Kemensos Salurkan Bansos Tahap 2 Mulai April 2026 Melalui PKH dan BPNT

Kemensos Salurkan Bansos Tahap 2 Mulai April 2026 Melalui PKH dan BPNT
Foto: Ilustrasi Kemensos Salurkan Bansos Tahap 2 Mulai April 2026 Melalui PKH dan BPNT.

Pemerintah melalui Kementerian Sosial (Kemensos) memastikan penyaluran bantuan sosial tetap berlanjut sepanjang tahun 2026. Langkah ini diambil untuk menjaga daya beli keluarga penerima manfaat dalam memenuhi kebutuhan pangan serta biaya pendidikan anak.

Dikutip dari Bansos, program yang kembali digulirkan mencakup Program Keluarga Harapan (PKH) dan Bantuan Pangan Non Tunai (BPNT). Masyarakat dapat memantau status kepesertaan secara mandiri melalui perangkat seluler maupun komputer.

Penyaluran bantuan pada bulan April 2026 ini merupakan bagian dari pelaksanaan Tahap 2. Periode distribusi ini dijadwalkan berlangsung selama tiga bulan, terhitung mulai April hingga Juni 2026.

Proses pencairan dilakukan secara bertahap di berbagai wilayah Indonesia sehingga tidak ada tanggal serentak untuk seluruh daerah. Sejumlah wilayah telah menerima bantuan sejak pekan kedua April setelah melewati verifikasi data.

Pemerintah bekerja sama dengan bank penyalur dan PT Pos Indonesia untuk mendistribusikan dana tersebut. Berikut adalah pembagian periode penyaluran bansos sepanjang tahun 2026:

  • Tahap 1: Januari sampai Maret 2026
  • Tahap 2: April sampai Juni 2026
  • Tahap 3: Juli sampai September 2026
  • Tahap 4: Oktober sampai Desember 2026

Rincian Besaran Bantuan PKH dan BPNT

Nominal bantuan yang diterima masyarakat pada Tahap 2 bervariasi tergantung pada jenis program dan kategori keluarga. Untuk program BPNT, penerima mendapatkan bantuan senilai Rp200.000 per bulan yang dirapel menjadi Rp600.000 per tahap.

Sementara itu, besaran bantuan PKH ditentukan berdasarkan komponen anggota keluarga yang terdaftar. Pemerintah menetapkan kategori khusus mulai dari kesehatan ibu hamil hingga tunjangan bagi korban pelanggaran HAM berat.

Daftar Besaran Bantuan PKH per Kategori Tahun 2026
Kategori PenerimaTotal per TahunBesaran per Tahap
Ibu HamilRp3.000.000Rp750.000
Anak Usia Dini (0-6 Tahun)Rp3.000.000Rp750.000
Siswa SDRp900.000Rp225.000
Siswa SMPRp1.500.000Rp375.000
Siswa SMARp2.000.000Rp500.000
Disabilitas BeratRp2.400.000Rp600.000
Lanjut Usia (60+ Tahun)Rp2.400.000Rp600.000
Korban Pelanggaran HAM BeratRp10.800.000Rp2.700.000

Panduan Cek Status Penerima Secara Online

Masyarakat dapat melakukan pengecekan data penerima melalui situs resmi cekbansos.kemensos.go.id. Pengguna cukup memasukkan NIK sesuai KTP dan mengisi kode keamanan yang muncul di layar peramban.

Setelah menekan tombol cari data, sistem akan menampilkan informasi lengkap mulai dari nama, kelompok desil, hingga status penetapan bantuan. Kemudahan ini bertujuan untuk meningkatkan transparansi penyaluran bantuan pemerintah.

Selain lewat web, pengecekan juga bisa dilakukan melalui aplikasi Cek Bansos yang tersedia di Play Store dan App Store.
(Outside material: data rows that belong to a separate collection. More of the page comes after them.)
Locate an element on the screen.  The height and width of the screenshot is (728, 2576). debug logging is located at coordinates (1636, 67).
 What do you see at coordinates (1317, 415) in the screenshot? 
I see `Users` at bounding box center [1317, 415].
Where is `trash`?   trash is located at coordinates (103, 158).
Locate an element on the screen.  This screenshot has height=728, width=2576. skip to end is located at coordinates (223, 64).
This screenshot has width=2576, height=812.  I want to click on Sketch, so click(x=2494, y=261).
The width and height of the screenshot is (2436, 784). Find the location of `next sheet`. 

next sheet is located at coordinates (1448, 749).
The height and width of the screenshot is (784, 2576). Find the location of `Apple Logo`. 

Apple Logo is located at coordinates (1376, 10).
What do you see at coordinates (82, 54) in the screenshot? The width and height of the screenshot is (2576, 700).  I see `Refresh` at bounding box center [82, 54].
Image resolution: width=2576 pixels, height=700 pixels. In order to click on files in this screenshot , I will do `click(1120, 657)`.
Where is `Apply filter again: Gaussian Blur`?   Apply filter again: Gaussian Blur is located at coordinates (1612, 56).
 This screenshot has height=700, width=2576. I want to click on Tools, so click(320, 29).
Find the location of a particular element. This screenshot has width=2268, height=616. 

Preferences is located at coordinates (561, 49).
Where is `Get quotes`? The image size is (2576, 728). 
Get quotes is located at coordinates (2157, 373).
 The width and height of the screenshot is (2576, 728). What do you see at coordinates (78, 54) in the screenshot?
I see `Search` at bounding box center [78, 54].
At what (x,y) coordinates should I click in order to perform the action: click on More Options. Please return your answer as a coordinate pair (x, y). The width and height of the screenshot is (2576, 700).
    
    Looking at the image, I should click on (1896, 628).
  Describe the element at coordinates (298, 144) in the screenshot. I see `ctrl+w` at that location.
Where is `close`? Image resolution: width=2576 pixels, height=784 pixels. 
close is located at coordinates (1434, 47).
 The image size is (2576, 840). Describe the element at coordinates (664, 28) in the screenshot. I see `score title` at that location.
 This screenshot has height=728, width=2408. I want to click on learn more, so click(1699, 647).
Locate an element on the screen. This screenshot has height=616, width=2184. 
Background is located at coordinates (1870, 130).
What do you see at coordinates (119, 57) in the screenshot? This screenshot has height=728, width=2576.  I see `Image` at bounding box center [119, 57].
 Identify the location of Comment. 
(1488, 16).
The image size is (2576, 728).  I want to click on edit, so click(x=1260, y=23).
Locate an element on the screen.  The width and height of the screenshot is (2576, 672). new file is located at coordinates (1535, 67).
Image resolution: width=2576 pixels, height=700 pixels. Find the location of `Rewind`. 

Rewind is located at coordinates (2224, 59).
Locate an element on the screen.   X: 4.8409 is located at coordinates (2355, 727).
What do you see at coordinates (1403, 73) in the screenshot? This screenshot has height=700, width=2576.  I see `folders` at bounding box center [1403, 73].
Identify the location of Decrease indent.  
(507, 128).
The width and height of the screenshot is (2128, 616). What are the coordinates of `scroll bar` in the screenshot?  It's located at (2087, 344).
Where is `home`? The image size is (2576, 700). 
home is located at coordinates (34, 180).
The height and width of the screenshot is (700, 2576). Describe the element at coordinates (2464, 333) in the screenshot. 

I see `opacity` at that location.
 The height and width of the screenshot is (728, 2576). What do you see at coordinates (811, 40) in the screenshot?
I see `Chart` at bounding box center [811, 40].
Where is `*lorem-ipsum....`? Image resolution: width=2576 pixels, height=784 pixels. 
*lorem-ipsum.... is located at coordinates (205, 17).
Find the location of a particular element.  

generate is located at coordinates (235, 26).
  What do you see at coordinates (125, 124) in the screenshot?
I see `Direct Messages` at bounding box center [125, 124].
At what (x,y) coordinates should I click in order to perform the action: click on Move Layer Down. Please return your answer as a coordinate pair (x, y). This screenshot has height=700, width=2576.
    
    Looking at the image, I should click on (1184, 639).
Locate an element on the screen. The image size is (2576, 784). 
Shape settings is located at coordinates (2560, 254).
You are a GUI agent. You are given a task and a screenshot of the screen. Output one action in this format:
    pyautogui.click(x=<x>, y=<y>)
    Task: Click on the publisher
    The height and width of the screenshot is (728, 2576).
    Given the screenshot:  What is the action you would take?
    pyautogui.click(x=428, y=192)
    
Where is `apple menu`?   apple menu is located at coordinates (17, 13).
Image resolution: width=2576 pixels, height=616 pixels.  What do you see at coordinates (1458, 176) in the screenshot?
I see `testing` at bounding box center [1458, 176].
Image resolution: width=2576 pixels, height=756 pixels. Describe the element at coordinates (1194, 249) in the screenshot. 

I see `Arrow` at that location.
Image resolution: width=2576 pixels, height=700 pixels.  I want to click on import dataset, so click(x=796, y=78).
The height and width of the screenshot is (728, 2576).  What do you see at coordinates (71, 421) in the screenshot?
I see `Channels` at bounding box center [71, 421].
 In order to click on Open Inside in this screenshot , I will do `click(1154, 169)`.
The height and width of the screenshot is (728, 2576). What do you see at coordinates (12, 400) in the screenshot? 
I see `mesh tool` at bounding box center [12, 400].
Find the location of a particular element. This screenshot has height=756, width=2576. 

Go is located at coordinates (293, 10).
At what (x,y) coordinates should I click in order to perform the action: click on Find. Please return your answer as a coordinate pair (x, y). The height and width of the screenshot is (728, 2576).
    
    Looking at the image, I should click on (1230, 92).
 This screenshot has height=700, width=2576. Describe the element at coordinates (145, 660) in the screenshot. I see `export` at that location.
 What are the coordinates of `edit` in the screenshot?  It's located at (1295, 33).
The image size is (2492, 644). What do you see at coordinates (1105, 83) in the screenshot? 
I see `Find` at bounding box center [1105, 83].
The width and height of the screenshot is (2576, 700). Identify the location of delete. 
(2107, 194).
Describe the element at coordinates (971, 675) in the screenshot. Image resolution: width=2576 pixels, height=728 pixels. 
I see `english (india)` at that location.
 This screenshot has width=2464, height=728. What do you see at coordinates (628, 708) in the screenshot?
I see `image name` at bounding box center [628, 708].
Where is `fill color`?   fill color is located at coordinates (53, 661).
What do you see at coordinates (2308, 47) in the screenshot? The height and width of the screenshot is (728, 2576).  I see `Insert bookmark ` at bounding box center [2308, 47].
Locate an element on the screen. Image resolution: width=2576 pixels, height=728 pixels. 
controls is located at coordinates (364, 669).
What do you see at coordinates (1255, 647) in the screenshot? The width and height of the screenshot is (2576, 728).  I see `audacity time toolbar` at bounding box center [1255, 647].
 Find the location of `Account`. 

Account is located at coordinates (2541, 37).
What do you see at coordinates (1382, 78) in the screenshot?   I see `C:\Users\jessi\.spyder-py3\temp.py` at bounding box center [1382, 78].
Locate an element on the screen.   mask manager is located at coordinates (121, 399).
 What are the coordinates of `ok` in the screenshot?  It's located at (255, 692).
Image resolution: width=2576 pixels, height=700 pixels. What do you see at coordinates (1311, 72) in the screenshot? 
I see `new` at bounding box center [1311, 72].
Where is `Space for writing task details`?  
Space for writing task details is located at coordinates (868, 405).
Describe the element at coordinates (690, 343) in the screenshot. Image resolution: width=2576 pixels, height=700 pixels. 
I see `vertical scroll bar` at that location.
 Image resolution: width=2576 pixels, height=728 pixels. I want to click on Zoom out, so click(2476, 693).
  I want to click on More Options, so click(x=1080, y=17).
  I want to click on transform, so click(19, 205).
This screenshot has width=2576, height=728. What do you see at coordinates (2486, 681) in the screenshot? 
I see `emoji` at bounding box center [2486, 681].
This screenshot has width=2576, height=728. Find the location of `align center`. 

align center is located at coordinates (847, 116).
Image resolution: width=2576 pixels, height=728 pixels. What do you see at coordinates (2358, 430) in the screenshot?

Pengguna perlu melakukan registrasi nomor handphone dan verifikasi OTP sebelum dapat mengakses menu cek bansos di dashboard.

Aplikasi tersebut juga menyediakan fitur usulan bagi warga yang merasa memenuhi kriteria namun belum terdaftar. Validitas data kependudukan menjadi faktor kunci agar proses pencairan berjalan lancar dan tepat sasaran kepada pihak yang berhak.